Updated: Jul 14, 2018


“Our worst bad habit is our thinking.”

                                                  Elisha Goldstein


Elisha Goldstein’s book, Uncovering Happiness – Overcoming Depression with Mindfulness and Self-Compassion (Atria Books, 2015, 262 pages), is an excellent research based as well as clinically proven self-help book. Although Goldstein’s title seems to limit his book’s focus to overcoming depression, I believe it has a much broader reach.

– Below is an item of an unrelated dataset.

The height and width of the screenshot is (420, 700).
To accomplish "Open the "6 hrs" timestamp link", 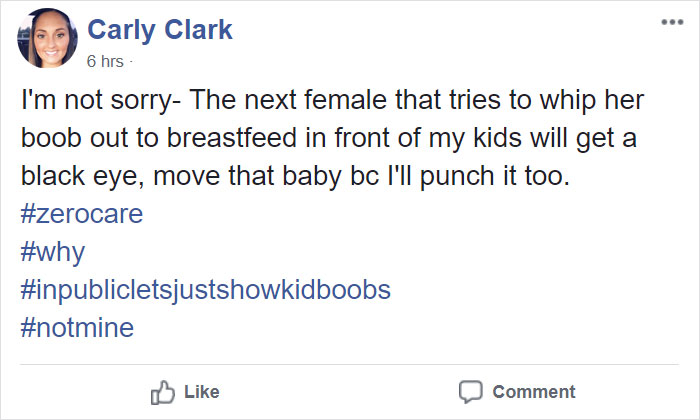I will point(105,61).
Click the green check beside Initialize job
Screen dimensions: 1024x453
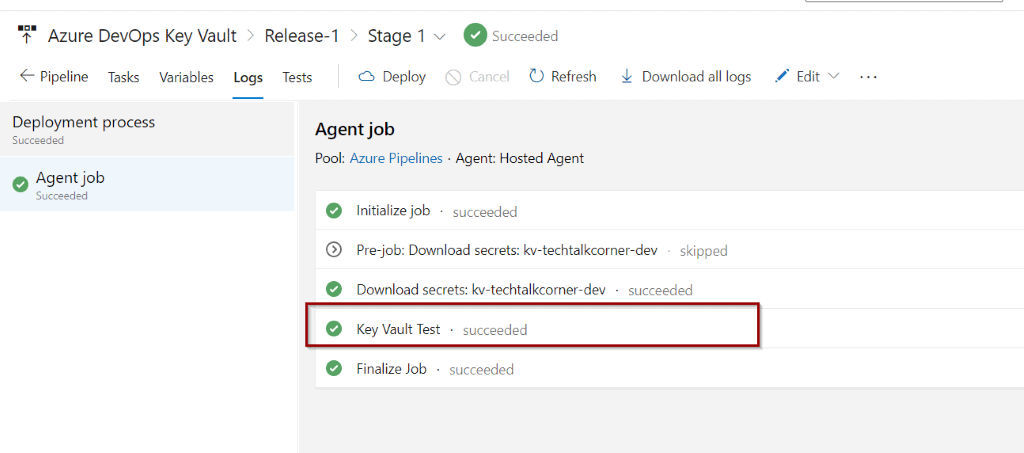coord(334,211)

Folks with attention deficits, anxiety, learning challenges, as well as the typical person meandering through life could reap significant benefit from reading Goldstein’s book.


He highlights three current tenets of psychology, spirituality, and personal growth that can influence happiness.

  • Neuroplasticity:  the brain’s capacity to grow and change throughout life.

  • Mindfulness: the mental state of focusing on the present moment, enhanced by the practice of meditation.

  • Cognitive Therapy: a method of changing our brains and subsequently changing our negative thinking.

In Uncovering Happiness, Dr. Goldstein describes five natural anti-depressants (I would also say five natural methods to lessen anxiety) and how we can use them to promote happiness. His own words explain them best.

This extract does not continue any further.